House bees receive the incoming plant nectar from foragers. House bees are not foraging outside yet.
Now, the actual honey ripening process begins. House bees manipulate the watery nectar with their mouths adding an enzyme called –Invertase to the diluted nectar.
This special enzyme comes from hypophrangeal glands located in the mouth/head of the worker bees.
The process of nectar becoming honey continues as the Ph and chemical composition of the nectar is changing. Glucose oxidase (another enzyme) is added along with the bee saliva.
Sugar molecules begin to change form and gluconic acid and hydrogen peroxide are produced. These give honey its acidic and antibacterial properties.
Now it is time for the dehydration process to being. Plant nectar is watery – ripe honey is not.
Dehydration Completes the Transformation to Honey
A house bee releases a drop of this changed nectar to her mandibles (jaw). (Similar to us blowing bubbles with bubble gum). Exposed to the warm, dry air inside the hive, the moisture content begins to drop.
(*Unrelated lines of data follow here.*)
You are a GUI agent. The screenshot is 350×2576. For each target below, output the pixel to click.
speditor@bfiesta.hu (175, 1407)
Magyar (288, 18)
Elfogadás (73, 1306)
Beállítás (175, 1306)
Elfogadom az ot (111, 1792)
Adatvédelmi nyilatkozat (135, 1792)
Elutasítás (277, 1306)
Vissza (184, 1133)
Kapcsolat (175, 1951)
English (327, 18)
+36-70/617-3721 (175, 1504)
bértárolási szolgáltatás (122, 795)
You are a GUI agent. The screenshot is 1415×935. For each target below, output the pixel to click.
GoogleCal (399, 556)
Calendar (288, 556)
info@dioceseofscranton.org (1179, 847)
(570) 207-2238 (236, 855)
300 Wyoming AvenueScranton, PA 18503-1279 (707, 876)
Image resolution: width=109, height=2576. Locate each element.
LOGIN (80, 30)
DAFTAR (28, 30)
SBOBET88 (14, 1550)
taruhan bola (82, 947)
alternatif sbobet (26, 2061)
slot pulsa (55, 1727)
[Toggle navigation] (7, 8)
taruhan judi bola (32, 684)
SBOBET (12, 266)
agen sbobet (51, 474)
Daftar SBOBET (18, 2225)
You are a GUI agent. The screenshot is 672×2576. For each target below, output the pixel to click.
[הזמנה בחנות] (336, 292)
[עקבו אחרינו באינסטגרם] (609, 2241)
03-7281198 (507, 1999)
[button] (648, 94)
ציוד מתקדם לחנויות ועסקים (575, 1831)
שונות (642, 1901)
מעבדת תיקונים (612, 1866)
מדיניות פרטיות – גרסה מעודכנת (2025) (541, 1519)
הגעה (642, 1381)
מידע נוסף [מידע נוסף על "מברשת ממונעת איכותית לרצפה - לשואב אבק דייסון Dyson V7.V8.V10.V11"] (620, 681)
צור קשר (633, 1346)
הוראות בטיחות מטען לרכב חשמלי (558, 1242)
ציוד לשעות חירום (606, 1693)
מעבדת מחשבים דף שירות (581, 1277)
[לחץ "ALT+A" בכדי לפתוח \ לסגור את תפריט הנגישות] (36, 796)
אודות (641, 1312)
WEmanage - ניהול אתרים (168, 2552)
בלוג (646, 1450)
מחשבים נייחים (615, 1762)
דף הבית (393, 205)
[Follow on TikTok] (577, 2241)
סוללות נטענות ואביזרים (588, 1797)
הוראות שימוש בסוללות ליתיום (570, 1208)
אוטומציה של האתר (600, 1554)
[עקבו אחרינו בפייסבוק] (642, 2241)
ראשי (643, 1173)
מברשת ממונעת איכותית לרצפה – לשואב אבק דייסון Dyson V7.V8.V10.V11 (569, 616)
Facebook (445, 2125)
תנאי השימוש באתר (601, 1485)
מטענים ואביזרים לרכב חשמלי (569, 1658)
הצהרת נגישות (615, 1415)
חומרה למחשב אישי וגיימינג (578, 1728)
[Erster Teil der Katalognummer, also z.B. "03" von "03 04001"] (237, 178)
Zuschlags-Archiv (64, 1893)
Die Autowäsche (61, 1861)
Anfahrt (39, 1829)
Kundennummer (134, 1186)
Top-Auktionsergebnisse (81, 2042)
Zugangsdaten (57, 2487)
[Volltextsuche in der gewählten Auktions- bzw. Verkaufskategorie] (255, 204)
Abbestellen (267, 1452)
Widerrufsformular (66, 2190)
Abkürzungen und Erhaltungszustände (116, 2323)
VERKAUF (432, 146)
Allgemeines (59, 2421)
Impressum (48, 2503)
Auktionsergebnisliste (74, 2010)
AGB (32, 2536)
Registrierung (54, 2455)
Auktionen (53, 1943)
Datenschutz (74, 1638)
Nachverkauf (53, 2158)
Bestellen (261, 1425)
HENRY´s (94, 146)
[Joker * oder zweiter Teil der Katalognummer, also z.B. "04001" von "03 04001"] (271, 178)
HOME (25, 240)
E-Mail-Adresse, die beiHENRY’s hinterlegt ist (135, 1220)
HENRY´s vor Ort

Nectar that is in the drying (or moisture reduction ) process may be placed in droplets along the surface of comb and moved several times.
House bees fan with their wings to increase air flow through the hive. This aids in lowering the water content of the nectar.
When the moisture content of the nectar has dropped from about 80% to 20%, we consider the transformation to be complete.
The bees have made honey from plant nectar. Wax honeycomb cells hold the ripe honey until it is needed. Bees cap each cell with wax to keep the food clean and safe.
Bees Making Honey Diagram
How Much Honey Does a Bee Make?
An individual worker bee will only make about 1/12 of a teaspoon of honey in her lifetime. This makes it easy to understand why a colony requires thousands of bees.
Many different factors affect honey production. Weather conditions, nectar availability and hive healthy all play a role.
An average colony in a good location can make 60 pounds or much more of excess honey in a season.
A honey bee colony needs 3 resources in order to make honey.
- a strong population of healthy worker bees
- floral nectar available for gathering
- good weather conditions to work
Bees must visit approximately 2 million flowers to make 1 pound of honey. That is a lot of work!
No wonder the bees were angry when “Pooh Bear” wanted to steal the efforts of all their hard work. You would not want a chubby bear hanging outside your tree either!
Is Honey Bee Vomit or Poop?
No, Honey is not bee vomit – that is an ugly myth. A special structure inside the bee -called her honey stomach holds the collected nectar. It is different from her regular digestive system.
If she is hungry, she can open a special value and allow some nectar into her real stomach. But only nectar and added enzymes are involved in making honey.
Do Bees Make Honey all Year?
For most regions, honey production is not a year-round thing. Bees must have blooming plants that are producing nectar. Not many plants bloom during the cold season.
The colony may collect a bit of nectar at non peak times but not in sufficient quantities for serious honey production.
Do Bees Use Pollen to Make Honey?
Bees do not use pollen to make honey. However, bees do collect pollen. It is a vital protein source needed to rear baby bees.
Pollen only contributes to honey production in that it supports having a healthy, strong workforce. The next generation is always on it way.
During honey harvesting, some pollen will end up in the finished product-but it is not the primary ingredient.
A Final Word on How Honey is Made by Bees
Nectar from millions of flowers and the efforts of thousands of individual bees all go into the process of making honey.
A good crop of honey will yield enough for the bees winter food and some for the beekeeper.